When the Senate passed emergency COVID-19 relief legislation—called the CARES Act—in late March, our country was experiencing the early stages of the pandemic. Businesses were closing to the public, people began to stay home and our economy took a nosedive. The CARES Act provided direct financial assistance to businesses, individuals and families to lessen the impact on the economy, so that when our country reopens, our economy will be able to bounce back more quickly.

After the president signed the CARES Act, the federal government began working to implement the many different parts of the law. While it has been a bumpy road to get certain programs up and running, the CARES Act has been able to help millions of people across the country get needed relief during this time. The Paycheck Protection Program (PPP) has provided loans to more than 20,000 small businesses in South Dakota. These loans are forgivable if employers use most of the proceeds to keep their employees on the payroll. This is not only good news for small businesses, it is also good news for the employees—and their families—who won’t have to file for unemployment assistance.

Congress has an oversight responsibility of the federal government. In the Senate, we have been working over the past two months to make sure the different federal agencies are properly administering the $2.4 trillion of COVID-19 relief funding included in the CARES Act. Because it is such a large amount of money, it’s important that the government remain transparent about how it is being used. Our Senate Banking Committee recently held a hearing, where Treasury Department Secretary Steven Mnuchin and Federal Reserve Chairman Jerome Powell reported on the economic impact of the CARES Act so far. We discussed changes that could be made in future COVID-19 response legislation, including revisiting the June 30 deadline for when payroll can be reimbursed under the PPP.

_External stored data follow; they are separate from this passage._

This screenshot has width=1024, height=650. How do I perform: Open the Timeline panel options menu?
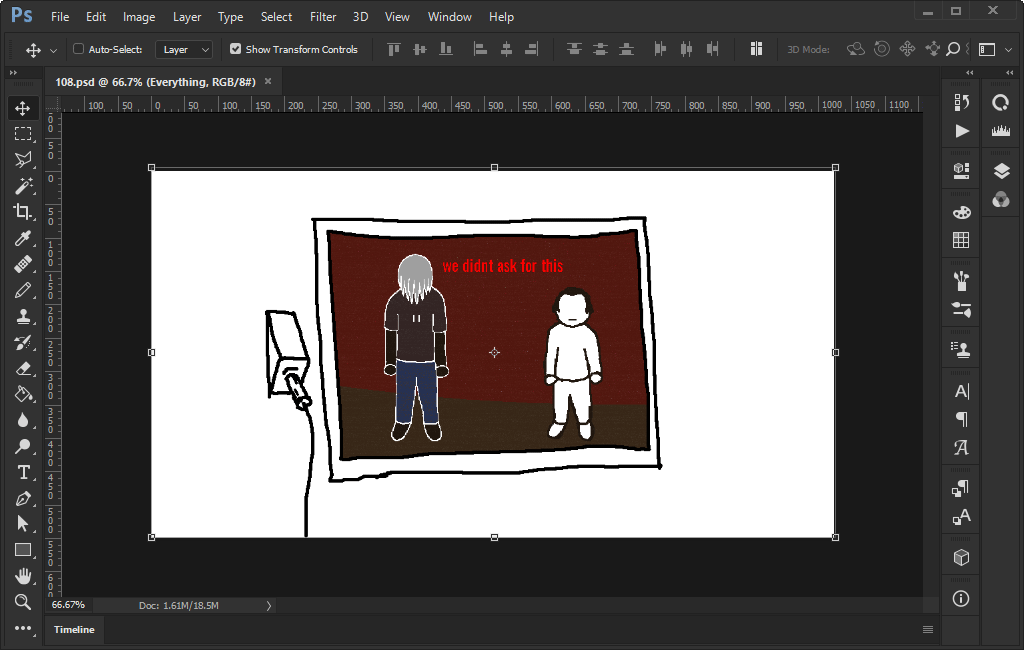pyautogui.click(x=927, y=630)
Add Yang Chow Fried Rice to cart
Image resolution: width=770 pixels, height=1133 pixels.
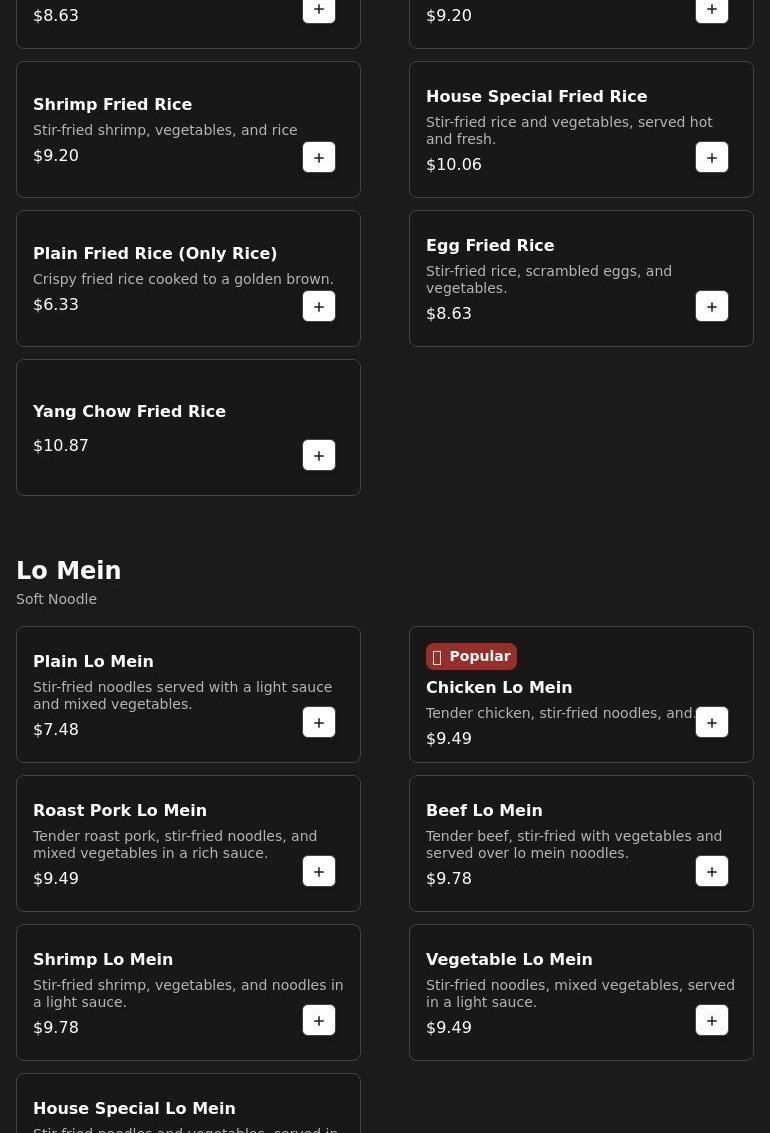point(319,455)
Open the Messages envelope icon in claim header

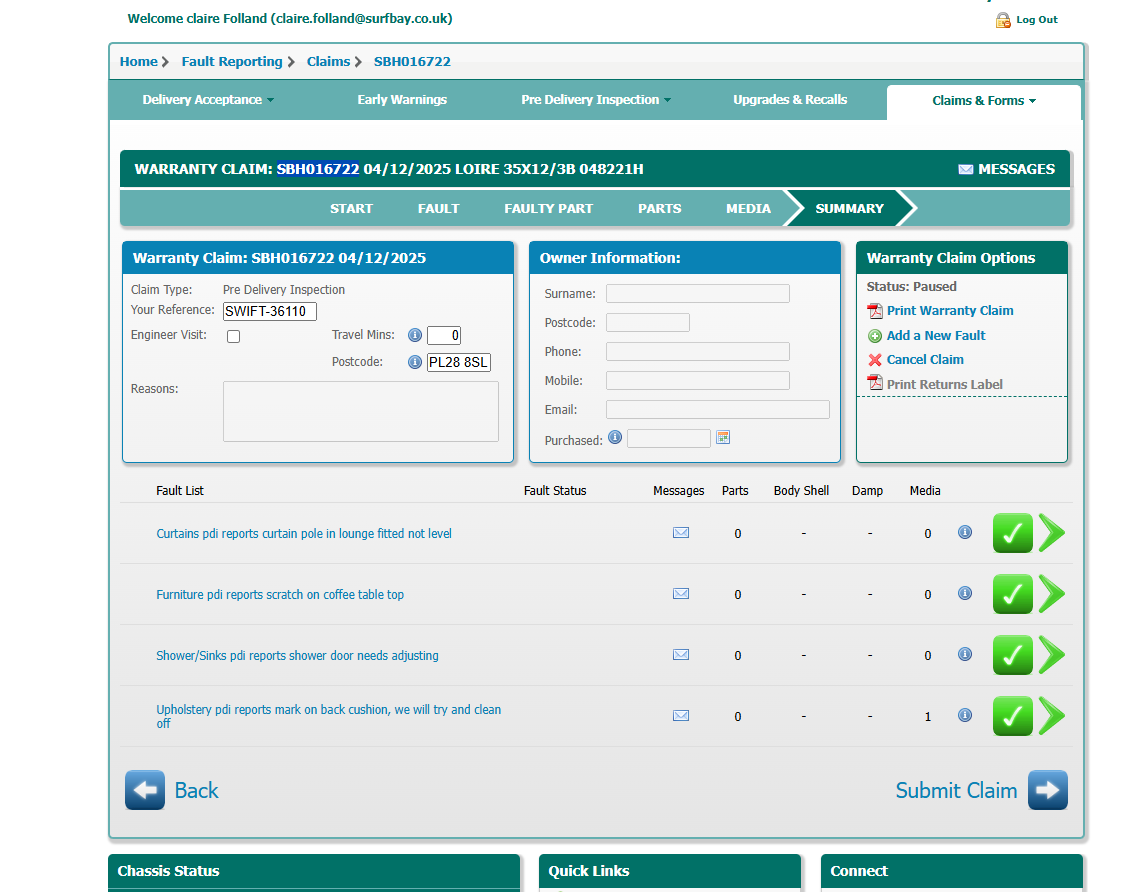(x=965, y=170)
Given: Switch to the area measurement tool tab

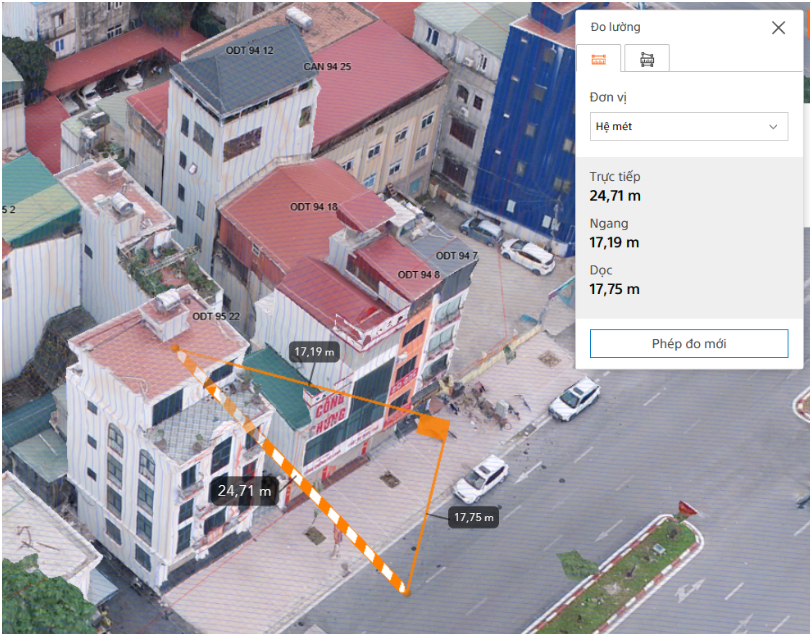Looking at the screenshot, I should coord(647,59).
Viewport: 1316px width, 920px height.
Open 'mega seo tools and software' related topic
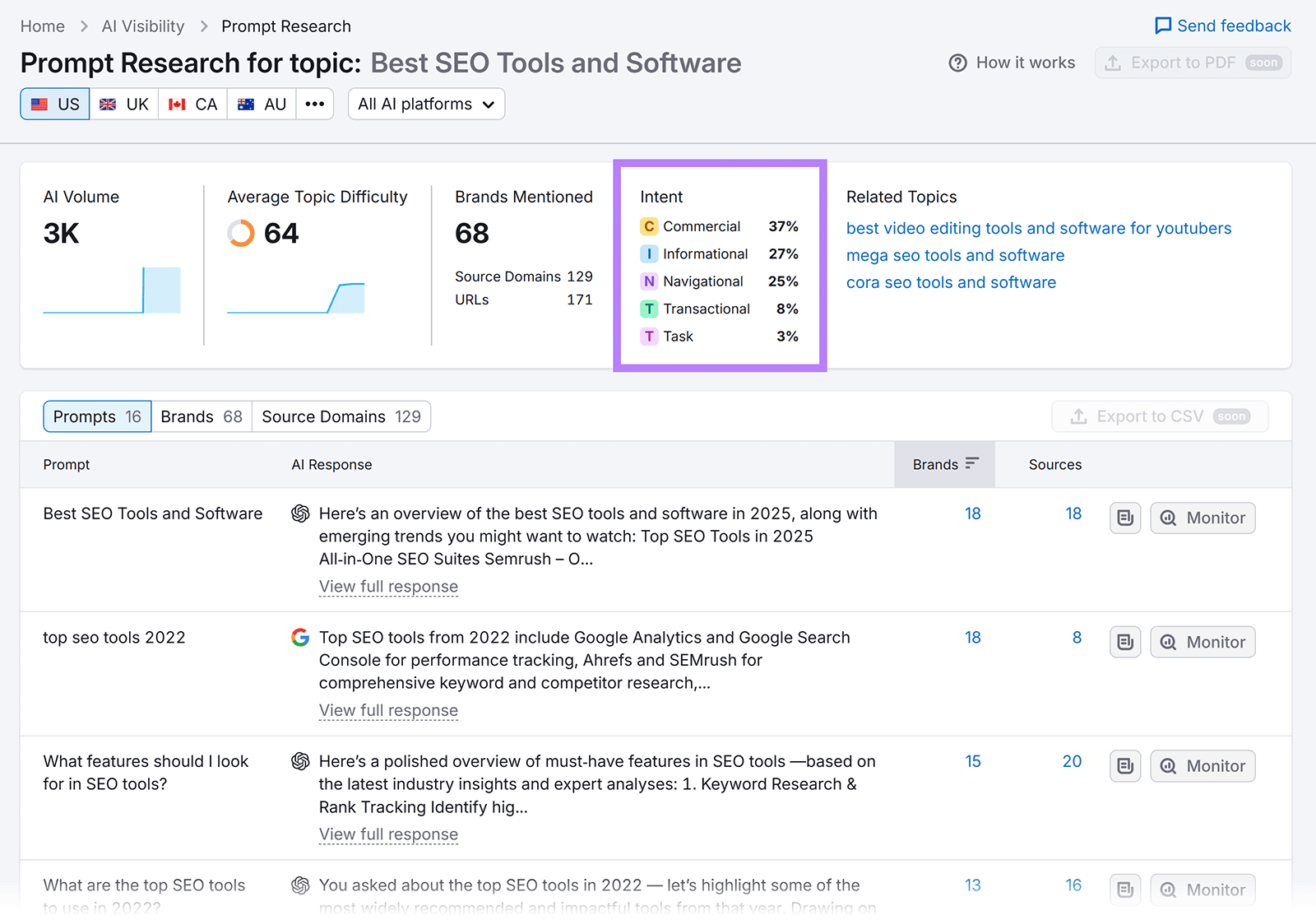coord(955,256)
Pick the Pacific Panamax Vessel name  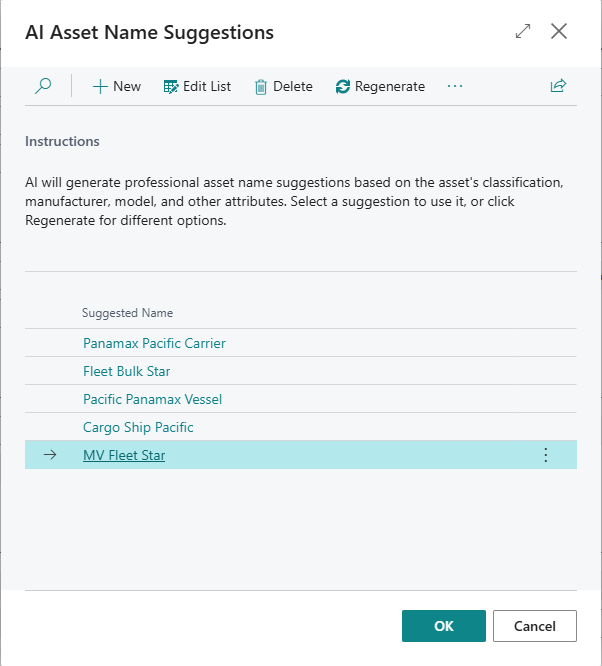point(152,399)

As states begin to reopen, we’ll continue to monitor the need for additional relief. We’re also keeping a close eye on the CARES Act provisions to determine which programs are working as intended. If we do pass a “phase four” bill, I have asked Senate leadership to include legislation I introduced that would allow state, tribal and local governments the ability to use up to 25 percent of their original CARES Act funding to make up for lost tax revenues, so they don’t have to raise taxes on citizens to fund schools, law enforcement, fire departments, road construction and Medicaid services. We’d also like to see additional relief for beef, hog and dairy producers, as well as bipartisan legislation I’ve introduced that would allow for state-inspected meat and poultry to be sold across state lines.

The “phase four” bill that passed the House of Representatives recently is a non-starter in the Senate. Speaker Pelosi’s $3 trillion bill is a socialist wish list that includes taxpayer funding for abortion, funding for cannabis, incentives for illegal immigration, and the federalization of our election system among other things.

If we do take up another COVID-19 relief bill in the Senate, it won’t look anything like Speaker Pelosi’s bill. Any future legislation we pass will be strategic, targeted to COVID-19 and will fix some of the issues that have come up during the implementation of the CARES Act.